Embora os cães sejam os ESA mais comuns, a decisão também abrange animais exóticos – cobras, ratos e até porcos – eliminando a obrigação das companhias aéreas de os acomodar. As companhias aéreas agora podem cobrar a taxa padrão para animais de estimação, que normalmente começa em US$ 125 por trecho, e podem exigir o uso da transportadora para qualquer ESA.

A psicóloga Tanisha Ranger observa que “as evidências que apoiam os benefícios calmantes dos AEEs para pessoas com doenças mentais são robustas”. Ela destaca como as ESAs reduzem o stress, atenuam o isolamento e proporcionam uma sensação de segurança para aqueles que lidam com PTSD.

Ashley Jacobs, CEO da Sitting for a Cause, compartilha sua experiência:“Minha golden retriever, Diamond, me ajuda a manter a calma durante os procedimentos de flebotomia, mas eu não a levo em aviões porque ela pesa 30 quilos e o ambiente desconhecido pode causar ansiedade”. A decisão de Jacobs reflete uma preocupação mais ampla com espaço e segurança para outros passageiros.

Preocupações com fraude e segurança da ESA


Ao contrário dos cães de serviço, que a lei federal protege em alojamentos públicos, os ESAs historicamente receberam direitos legais limitados:acomodação razoável em alojamentos onde não existem animais de estimação e a capacidade de acompanhar os proprietários na cabine sem transportadora ou taxa. Muitos viajantes começaram a classificar animais de estimação como ESAs para evitar a taxa de animais de estimação, uma prática que o DOT pretendia coibir.

Ranger alerta sobre fraude generalizada:“Uma rápida pesquisa no Google revela vários sites que oferecem cartas, etiquetas e coletes médicos ilegítimos”. Animais não treinados podem representar riscos; por exemplo, um cão de 30 quilos num voo da Delta em junho de 2017 mordeu um passageiro, necessitando de hospitalização.

Chris Diefenthaler, diretor executivo da Assistance Dogs International, explica o dilema:“Discriminar entre cães de serviço treinados e ESAs não treinados pode expor os viajantes com deficiência a perigos inesperados”.

Embora 23 estados tenham estatutos que proíbem a rotulagem incorreta de animais de estimação como animais de serviço, a fiscalização é dificultada pelas restrições da ADA ao questionamento dos donos de animais de estimação.
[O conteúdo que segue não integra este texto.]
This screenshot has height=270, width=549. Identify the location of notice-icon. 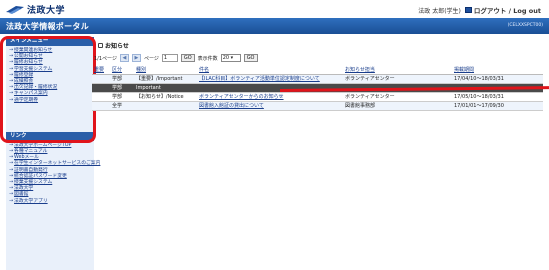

A ausência de um registo nacional complica ainda mais a verificação.

A advogada de saúde Erin Jackson, que enfrentou hostilidade enquanto viajava com o seu terrier da ESA, observa que “a proliferação de coletes da ESA e fraudes de registo corrói a compreensão pública dos ESA legítimos”. Ela enfatiza a importância de uma identificação clara para distinguir os animais terapêuticos dos animais de estimação comuns.
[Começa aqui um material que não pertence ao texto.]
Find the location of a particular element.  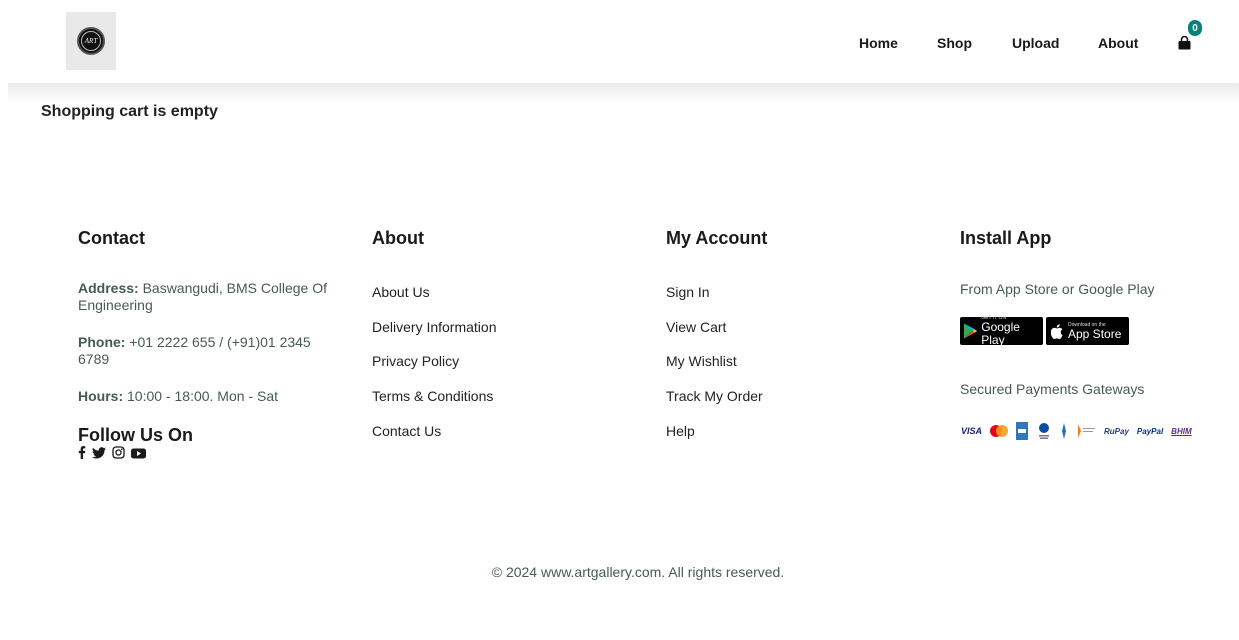

google-play-button: GET IT ON Google Play is located at coordinates (1002, 331).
Grupos de companhias aéreas saudaram a decisão do DOT, que entrou em vigor 30 dias após a publicação. A decisão permite que as transportadoras solicitem documentação de saúde, treinamento e comportamento para ESAs. No entanto, as companhias aéreas já não podem recusar um animal de serviço apenas por motivos de raça – a Delta já havia proibido pit bulls – nem podem exigir um check-in físico no aeroporto; o check‑in online permanece disponível.

No geral, a decisão procura equilibrar as necessidades legítimas dos proprietários da ESA com a segurança e o conforto de todos os passageiros, ao mesmo tempo que restringe o abuso e a deturpação.